No triénio centrado em 2017, quando JLo chegou ao poder, a fome em Angola atingia “apenas” 4,6 milhões ou 15,4% da população. Ou seja, números redondos, nos três primeiros anos do consulado do actual PR a fome aumentou em quase 1 milhão de pessoas ou 2,9 pontos percentuais da população.
JLo atribuiu o aumento da fome aos altos índices de desemprego “sobretudo” provocados pela COVID, mas a verdade é que a fome já estava a aumentar antes da pandemia. O vírus veio “apenas” agravar o flagelo.
Se também é verdade que o desemprego corta os rendimentos de quem cai nessa situação retirando-lhes poder de compra para se alimentarem convenientemente, o mais grave no caso de Angola é que não são só os desempregados que passam fome. Há muita gente empregada que não ganha o suficiente para matar a fome, isto é para adquirir a quantidade de alimentos necessária para fornecer a energia para manter uma vida normal, activa e saudável.
A culpa é da quebra de poder de compra dos salários. Tomemos o caso do salário mínimo da Agricultura. Quando o PR chegou ao poder em 2017 o salário mínimo mais baixo dos três existentes em Angola era de Kz16 503,3 e agora está nos Kz21 454,1, após um aumento de 30% decretado em 2019.

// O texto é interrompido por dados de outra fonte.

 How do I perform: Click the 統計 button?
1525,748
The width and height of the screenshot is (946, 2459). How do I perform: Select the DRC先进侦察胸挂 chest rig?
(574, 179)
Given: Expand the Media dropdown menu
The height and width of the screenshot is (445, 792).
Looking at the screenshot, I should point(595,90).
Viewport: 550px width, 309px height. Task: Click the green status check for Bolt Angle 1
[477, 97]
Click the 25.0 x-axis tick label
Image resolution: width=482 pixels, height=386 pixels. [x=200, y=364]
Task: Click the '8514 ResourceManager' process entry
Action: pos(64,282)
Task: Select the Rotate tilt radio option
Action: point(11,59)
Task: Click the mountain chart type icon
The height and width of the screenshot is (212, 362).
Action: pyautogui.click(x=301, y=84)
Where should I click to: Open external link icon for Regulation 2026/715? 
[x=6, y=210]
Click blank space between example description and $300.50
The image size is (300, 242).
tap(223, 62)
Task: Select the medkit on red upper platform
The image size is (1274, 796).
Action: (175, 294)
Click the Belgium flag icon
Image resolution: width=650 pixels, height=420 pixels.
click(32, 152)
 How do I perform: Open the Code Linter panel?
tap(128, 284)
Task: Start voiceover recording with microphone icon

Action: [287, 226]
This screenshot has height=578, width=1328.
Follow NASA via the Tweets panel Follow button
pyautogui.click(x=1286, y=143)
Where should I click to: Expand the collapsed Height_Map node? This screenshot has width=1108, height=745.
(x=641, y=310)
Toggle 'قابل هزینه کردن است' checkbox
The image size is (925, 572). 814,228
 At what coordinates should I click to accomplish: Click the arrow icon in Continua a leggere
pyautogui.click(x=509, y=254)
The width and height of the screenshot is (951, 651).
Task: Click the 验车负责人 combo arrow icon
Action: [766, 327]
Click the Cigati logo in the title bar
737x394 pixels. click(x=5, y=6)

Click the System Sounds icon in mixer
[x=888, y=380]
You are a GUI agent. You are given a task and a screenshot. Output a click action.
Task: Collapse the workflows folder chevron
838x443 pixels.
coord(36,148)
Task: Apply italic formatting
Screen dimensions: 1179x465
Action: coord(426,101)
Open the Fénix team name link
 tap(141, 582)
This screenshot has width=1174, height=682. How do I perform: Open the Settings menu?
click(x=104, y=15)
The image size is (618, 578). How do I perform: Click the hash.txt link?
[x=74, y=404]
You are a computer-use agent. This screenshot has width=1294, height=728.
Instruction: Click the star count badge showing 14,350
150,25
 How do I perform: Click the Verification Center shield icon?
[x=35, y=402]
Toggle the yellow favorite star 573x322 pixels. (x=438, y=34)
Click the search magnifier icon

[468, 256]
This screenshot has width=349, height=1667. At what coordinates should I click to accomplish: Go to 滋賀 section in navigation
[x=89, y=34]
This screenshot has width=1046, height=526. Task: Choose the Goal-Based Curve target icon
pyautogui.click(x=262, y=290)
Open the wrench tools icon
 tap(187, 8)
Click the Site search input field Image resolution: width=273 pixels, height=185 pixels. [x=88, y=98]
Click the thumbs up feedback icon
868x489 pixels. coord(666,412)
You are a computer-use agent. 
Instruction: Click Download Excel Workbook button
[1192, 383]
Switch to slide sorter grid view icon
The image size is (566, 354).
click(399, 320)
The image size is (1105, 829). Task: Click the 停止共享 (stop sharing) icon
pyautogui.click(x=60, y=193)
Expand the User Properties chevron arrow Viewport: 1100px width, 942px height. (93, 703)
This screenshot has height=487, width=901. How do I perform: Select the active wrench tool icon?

Mas enquanto o salário mínimo aumentava apenas 30% os preços dos bens e serviços que compõem o cabaz de compra médio dos angolanos dispararam 79,9%. Feitas as contas, no consulado de JLo, o salário mínimo perdeu 42,4% de poder de compra. Dito de outra forma, quem ganha o salário mínimo da Agricultura hoje só consegue comprar 57,6% dos bens e serviços que comprava quando o PR chegou ao poder. Se em 2017 já não se alimentava muito bem, agora passa forma com certeza. Ou vive de esmolas já que os programas de emergência alimentar do Governo não existem ou pelo menos não se fazem sentir.